Photo Credit: Yonatan Sindel/Flash90
Michael Steinhardt, June 4, 2015.

Manhattan District Attorney Alvin L. Bragg, Jr. on Tuesday announced the return of 58 antiquities valued at close to $19 million to Italy. 21 of the pieces were seized from the Metropolitan Museum of Art, and many were from the collection of philanthropist Michael Steinhardt, one of the world’s largest ancient art collectors, and the chairman of the board at The Steinhardt Foundation for Jewish Life and Taglit-Birthright Israel.

The pieces were trafficked by Giacomo Medici, Giovanni Franco Becchina, Pasquale Camera, and Edoardo Almagiá.


Steinhardt received a lifetime ban on acquiring antiquities following the New York County District Attorney’s multi-year, multi-national criminal investigation of his “acquisition, possession and sale of more than 1,000 antiquities since at least 1987.” In December 2021, Steinhardt struck a deal with the NYC DA to return 180 items with an estimated value of $70 million, in exchange for the dismissal of a grand jury investigation into his collection.

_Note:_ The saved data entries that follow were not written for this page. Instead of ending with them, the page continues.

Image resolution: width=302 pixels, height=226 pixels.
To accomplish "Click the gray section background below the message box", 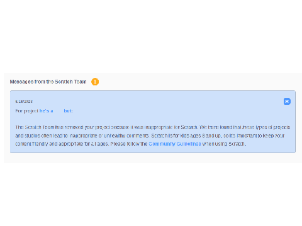I will 153,158.
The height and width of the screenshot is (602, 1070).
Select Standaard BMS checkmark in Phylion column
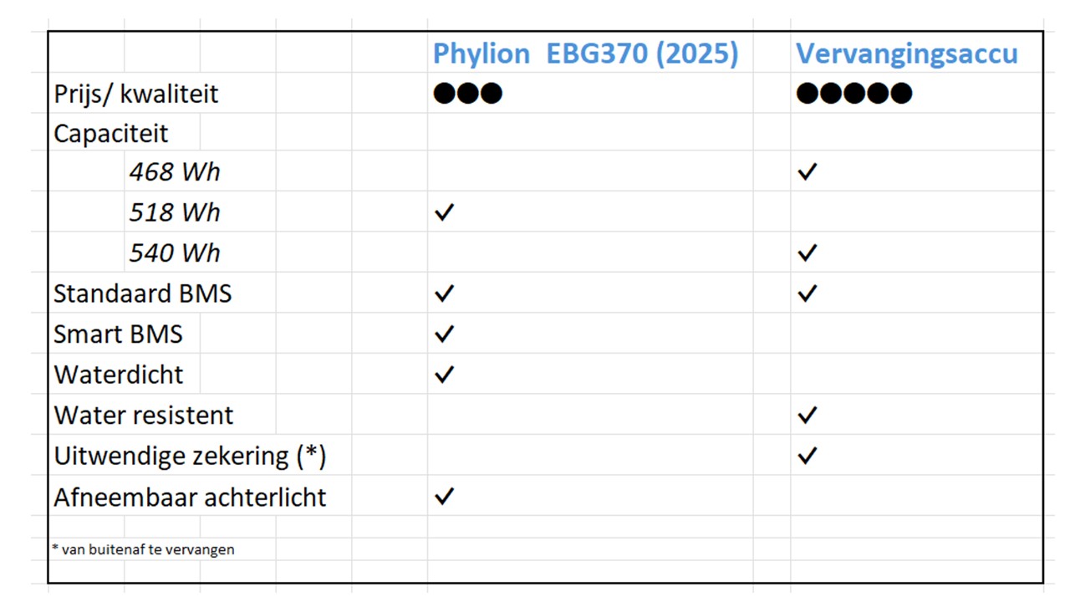[x=444, y=293]
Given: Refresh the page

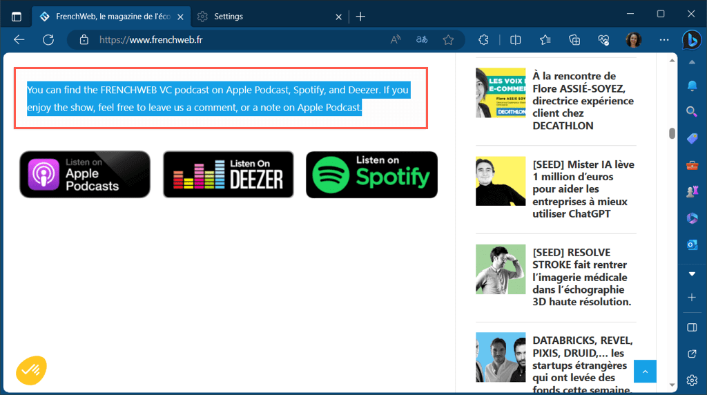Looking at the screenshot, I should pos(48,40).
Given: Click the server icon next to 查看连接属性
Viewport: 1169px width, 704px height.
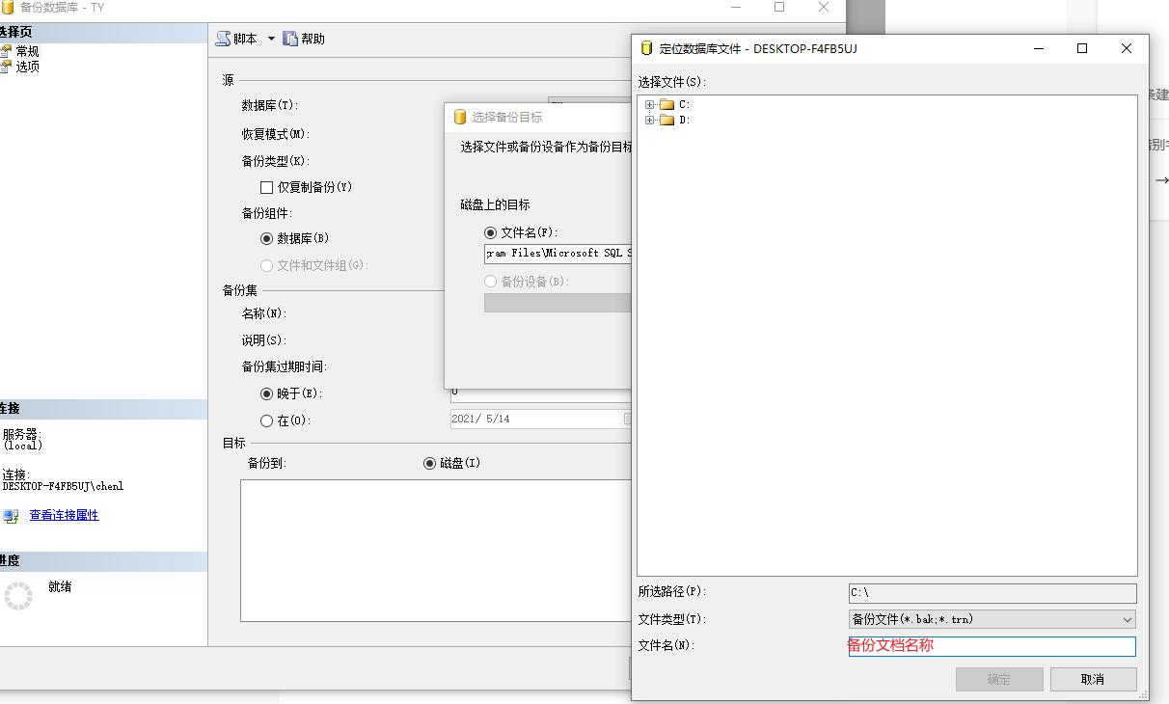Looking at the screenshot, I should click(x=11, y=516).
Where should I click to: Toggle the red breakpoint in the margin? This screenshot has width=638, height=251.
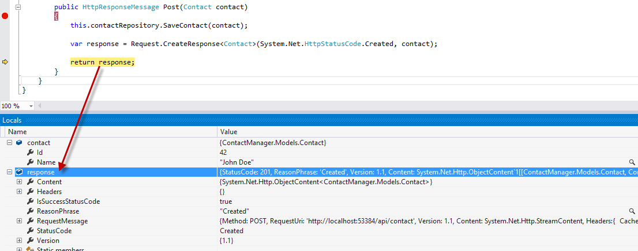coord(5,16)
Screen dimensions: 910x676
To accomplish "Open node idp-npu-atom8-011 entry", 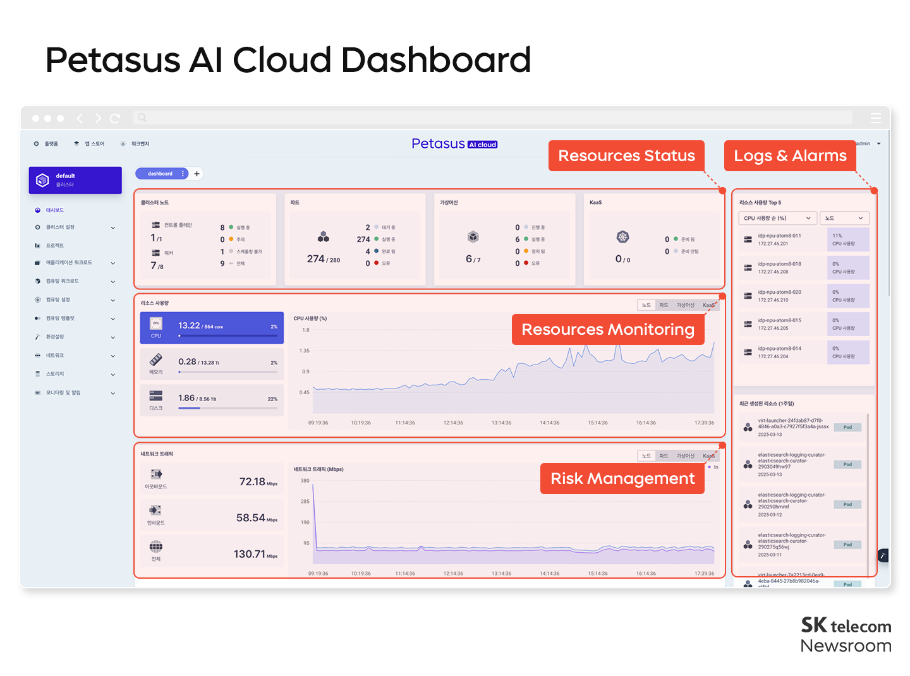I will [780, 239].
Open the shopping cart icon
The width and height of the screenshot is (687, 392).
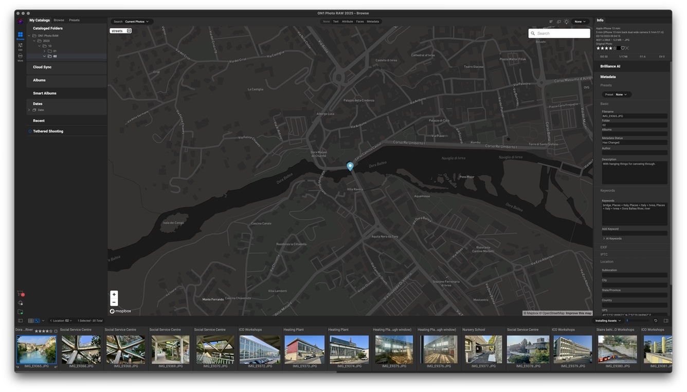(x=21, y=294)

Steinhardt kept the remaining pieces that he purchased legally.

On Thursday, AFP reported that the authorities in New York announced the return of 16 antiquities to Egypt, including five works that were seized from the Metropolitan Museum of Art. Nine of the pieces had been in the possession of Michael Steinhardt.

In May and June this year, five additional pieces worth $3.1 million were seized from the Met, at the conclusion of a probe of the US and French authorities into the criminal activities of former Louvre director Jean-Luc Martinez.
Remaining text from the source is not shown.